== TEXT UNDER STUDY
It's "Cover the Uninsured Week" according to the
Robert Wood Johnson Foundation, and the
state-by-state breakdown has just been released over the AP wire (which I stumbled across reading
The Guardian).
Read on for highlights...
Perhaps the most shocking piece of information: only two states, Minnesota and Hawaii, have the percentage of uninsured adults in the single digits. Congratulations, Minnesotans! You still have some of that Progressive Era mojo!
The highest rates of uninsured adults? Shockingly, Texas, with 30.7% of all adults and 26.6% of working adults with lacking insurance.
In my neck of the woods, we have an embarrassingly high 22.3% uninsured (19.1% uninsured and working) here in Oregon. Thank you very much Republicans for your hard work in convincing the public that they didn't really need to vote for taxes that would fund and maintain services like the Oregon Health Plan.
These numbers are awful, but not surprising. Health care administration costs are exploding, growing 3 times more than that of physician costs. A full 25% of all health care costs go to administrative expenses, and health care administration is the fastest growing sector of the health care industry. $10 billion dollars is spent annually on marketing. The United States spends more per capita on health care than any other country, but we have the highest infant mortality rate in the industrialized world. I got most of these numbers (the ones without links) from Howard Waitzkin's book At The Front Lines of Medicine, which I highly recommend for those interested in the current state of health care in the United States.
====
== COLLECTED DATA
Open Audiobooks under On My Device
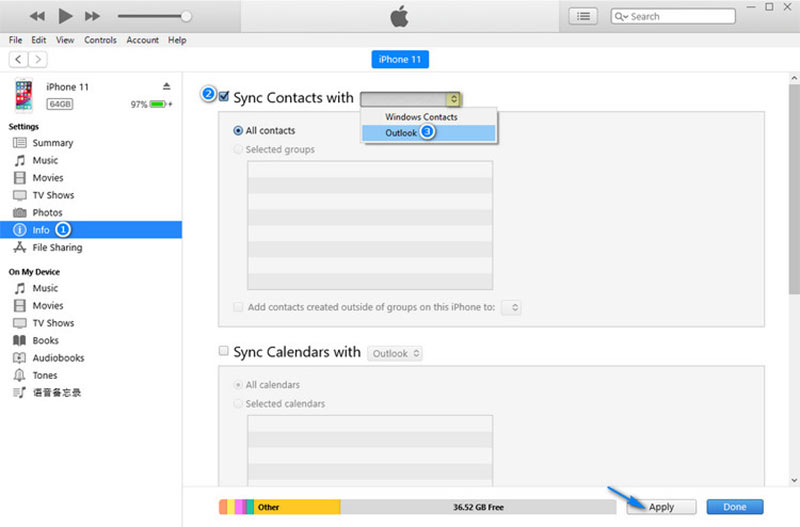Viewport: 800px width, 527px height. coord(58,358)
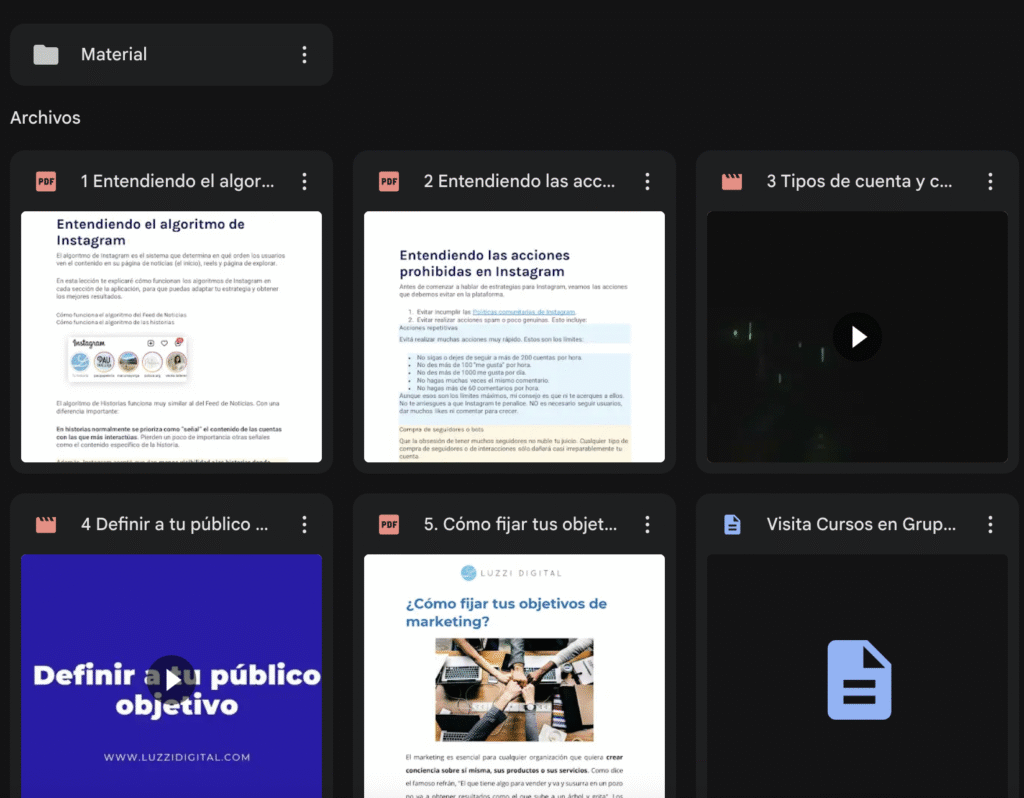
====
> **PROBLEM 1**
Decide whether each statement agrees with the post on uninsured adults. Answer yes or no for each, and quote the words from the post that settle it.
(a) Minnesota and Hawaii are the only states where the share of uninsured adults is in the single digits.
(b) In Oregon, 30.7% of adults lack health insurance.
(c) Administrative expenses make up half of all health care costs.
> **PROBLEM 2**
Go on with the post on uninsured adults from its final sentence.

> **RESPONSE 1**
(a) Yes: "only two states, Minnesota and Hawaii, have the percentage of uninsured adults in the single digits"
(b) No: "we have an embarrassingly high 22.3% uninsured (19.1% uninsured and working) here in Oregon"
(c) No: "A full 25% of all health care costs go to administrative expenses"

> **RESPONSE 2**
The numbers of the uninsured and the costs related to health care administration underscore some important items. First, the vast majority of adults who are uninsured are working adults. Presumably, these folks are in lines of work that don't pay so handsomely either, and are unable to afford the high costs to receive medical treatment. By deferring preventive medical treatments, the uninsured crowd our emergency rooms - problems that could have been treated with little cost if regular medical visits had occurred become acute. The costs of these ER visits, which, of course, the uninsured cannot afford, are passed on to society. Even the WaPo recognizes that the failing health care system in the United States is a more pressing concern than Social Security deform.
Second, the facts about the explosion of administrative costs in corporate health care (where "Dr." Frist made his millions) make the "massive and costly new bureaucracy of socialized medicine" arguments that conservatives offer up seem completely off-kilter. Other industrialized nations with national health care systems have a fraction of the administrative costs (Waitzkin again).
This situation is intolerable. It's "Cover the Uninsured Week." Holler and scream at those in power to actually do something about the declining health of our citizenry.